The Jupyter notebooks are accessible in various ways
- Online as static web pages
- Online for interactive usage with binder
- Local for interactive usage on your computer
Other online services (e.g. Google Colaboratory, Microsoft Azure, ...) provide environments for interactive execution of Jupyter notebooks as well. Local execution on your computer requires a local Jupyter/IPython installation. The Anaconda distribution can be considered as a convenient starting point. Then, you'd have to clone/download the notebooks from Github. Use a Git client to clone the notebooks and then start your local Jupyter server. For manual installation under OS X/Linux please refer to your packet manager.
An understanding of the underlying mechanisms and the limitations of basic digital signal processing methods is essential for the design of more complex algorithms, such as for example the recent contributions on indirect detection of supermassive black holes heavily relying on system identification and image processing.
The present notebooks cover fundamental aspects of digital signal processing. A focus is laid on a detailed mathematical treatise. The discussion of the mathematical background is important to understand the underlying principles in a more general manner. The materials contain computational examples and exercises to interpret the theoretical findings and foster understanding. The examples are designed to be explored in an interactive manner. Furthermore, an outlook to practical applications is given whenever possible.

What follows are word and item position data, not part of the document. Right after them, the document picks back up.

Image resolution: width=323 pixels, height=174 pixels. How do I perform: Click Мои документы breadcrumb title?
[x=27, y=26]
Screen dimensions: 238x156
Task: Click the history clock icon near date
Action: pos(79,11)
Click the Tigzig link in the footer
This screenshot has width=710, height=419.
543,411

The material covers the following topics
- spectral analysis of deterministic signals
- random signals and linear-time invariant systems
- spectral estimation for random signals
- realization of non-recursive and recursive filters
- design of digital filters
The contents are provided as Open Educational Resource. The text is licensed under Creative Commons Attribution 4.0 , the code of the IPython examples under the MIT license. Feel free to use the entire collection, parts or even single notebooks for your own purposes. I am curious on the usage of the provided resources, so feel free to drop a line or report to Sascha.Spors@uni-rostock.de.
Our long-term vision is to lay the grounds for a community driven concise and reliable resource covering all relevant aspects of digital signal processing revised by research and engineering professionals. We aim at linking the strengths of both, the good old-fashioned text books and the interactive playground of computational environments. Open Educational Resources in combination with open source tools (Jupyter, Python) and well-established tools for data literacy (git) provide the unique possibility for collaborative and well-maintained resources. Jupyter has been chosen due to its seamless integration of text, math and code. The contents are represented future prove, as simple markdown layout allows for conversion into many other formats (html, PDF, ...). The git version management system features tracking of the changes and authorship.
You are invited to contribute on different levels. The lowest level is to provide feedback in terms of a Star if you like the contents. Please consider reporting errors or suggestions for improvements as issues. We are always looking forward to new examples and exercises, as well as reformulation of existing and novel sub-sections or sections. Authorship of each considerable contribution will be clearly stated. One way of introducing reformulated and new material is to handle them as a tracked pull request.
The computational examples in the notebooks are automatically build and checked for errors by continuous integration using github actions.